### Description of the task
Starting at the first line of the entries and ending after the line that contains "Action: [x=9, y=76]", switch "Wireframe" to "Solid" and write those lines out again with nothing else changed.

Interface element records:
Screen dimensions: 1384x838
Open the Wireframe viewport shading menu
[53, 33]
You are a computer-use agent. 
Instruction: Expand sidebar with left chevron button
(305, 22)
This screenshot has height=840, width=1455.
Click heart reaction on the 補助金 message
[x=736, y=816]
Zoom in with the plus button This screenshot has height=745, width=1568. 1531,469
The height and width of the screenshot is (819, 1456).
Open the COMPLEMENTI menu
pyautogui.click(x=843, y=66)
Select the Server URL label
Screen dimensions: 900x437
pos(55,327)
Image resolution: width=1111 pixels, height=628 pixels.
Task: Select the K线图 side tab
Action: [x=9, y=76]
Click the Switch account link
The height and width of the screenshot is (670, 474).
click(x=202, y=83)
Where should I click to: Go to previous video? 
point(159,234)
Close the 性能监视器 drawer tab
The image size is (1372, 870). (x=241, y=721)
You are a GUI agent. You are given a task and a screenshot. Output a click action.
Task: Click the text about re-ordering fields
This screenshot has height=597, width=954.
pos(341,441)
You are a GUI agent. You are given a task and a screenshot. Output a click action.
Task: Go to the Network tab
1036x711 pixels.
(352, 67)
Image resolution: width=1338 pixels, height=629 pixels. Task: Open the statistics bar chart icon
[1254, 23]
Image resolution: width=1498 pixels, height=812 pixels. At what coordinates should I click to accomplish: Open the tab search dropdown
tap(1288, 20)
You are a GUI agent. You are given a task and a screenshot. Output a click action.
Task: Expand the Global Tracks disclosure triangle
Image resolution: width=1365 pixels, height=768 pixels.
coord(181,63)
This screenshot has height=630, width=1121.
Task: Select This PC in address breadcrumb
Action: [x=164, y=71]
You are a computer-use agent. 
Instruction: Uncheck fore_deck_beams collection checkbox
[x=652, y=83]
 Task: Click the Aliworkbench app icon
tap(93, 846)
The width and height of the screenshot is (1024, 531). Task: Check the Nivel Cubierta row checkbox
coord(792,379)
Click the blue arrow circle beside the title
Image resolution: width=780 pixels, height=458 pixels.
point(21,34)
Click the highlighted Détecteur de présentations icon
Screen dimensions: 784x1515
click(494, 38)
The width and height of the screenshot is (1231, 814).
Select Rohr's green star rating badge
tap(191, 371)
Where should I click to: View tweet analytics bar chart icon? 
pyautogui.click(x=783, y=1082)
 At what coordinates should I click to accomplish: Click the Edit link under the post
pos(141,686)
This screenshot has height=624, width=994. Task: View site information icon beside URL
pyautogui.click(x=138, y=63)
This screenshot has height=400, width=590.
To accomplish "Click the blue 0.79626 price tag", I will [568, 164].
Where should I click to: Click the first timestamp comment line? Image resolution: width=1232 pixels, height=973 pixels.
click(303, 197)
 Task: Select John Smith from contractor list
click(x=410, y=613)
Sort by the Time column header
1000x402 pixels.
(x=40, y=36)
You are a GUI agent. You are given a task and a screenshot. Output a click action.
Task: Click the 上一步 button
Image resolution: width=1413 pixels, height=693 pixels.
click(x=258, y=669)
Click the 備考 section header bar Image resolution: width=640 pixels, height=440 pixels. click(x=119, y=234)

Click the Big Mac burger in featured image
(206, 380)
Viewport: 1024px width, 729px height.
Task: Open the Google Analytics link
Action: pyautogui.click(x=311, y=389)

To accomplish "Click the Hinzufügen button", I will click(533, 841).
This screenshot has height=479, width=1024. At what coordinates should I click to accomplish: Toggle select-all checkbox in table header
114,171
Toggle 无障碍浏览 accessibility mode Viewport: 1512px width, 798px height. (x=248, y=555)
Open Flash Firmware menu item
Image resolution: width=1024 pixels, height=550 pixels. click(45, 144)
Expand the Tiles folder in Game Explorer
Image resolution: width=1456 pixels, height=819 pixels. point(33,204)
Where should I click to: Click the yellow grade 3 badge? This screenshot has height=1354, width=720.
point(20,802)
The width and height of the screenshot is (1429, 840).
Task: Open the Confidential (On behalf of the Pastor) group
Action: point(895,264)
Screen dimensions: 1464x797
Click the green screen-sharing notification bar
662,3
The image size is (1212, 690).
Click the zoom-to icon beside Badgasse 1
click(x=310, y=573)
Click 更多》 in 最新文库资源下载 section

### Task solution
Screen dimensions: 1384x838
Open the Solid viewport shading menu
[53, 33]
You are a computer-use agent. 
Instruction: Expand sidebar with left chevron button
(305, 22)
This screenshot has height=840, width=1455.
Click heart reaction on the 補助金 message
[x=736, y=816]
Zoom in with the plus button This screenshot has height=745, width=1568. 1531,469
The height and width of the screenshot is (819, 1456).
Open the COMPLEMENTI menu
pyautogui.click(x=843, y=66)
Select the Server URL label
Screen dimensions: 900x437
pos(55,327)
Image resolution: width=1111 pixels, height=628 pixels.
Task: Select the K线图 side tab
Action: [x=9, y=76]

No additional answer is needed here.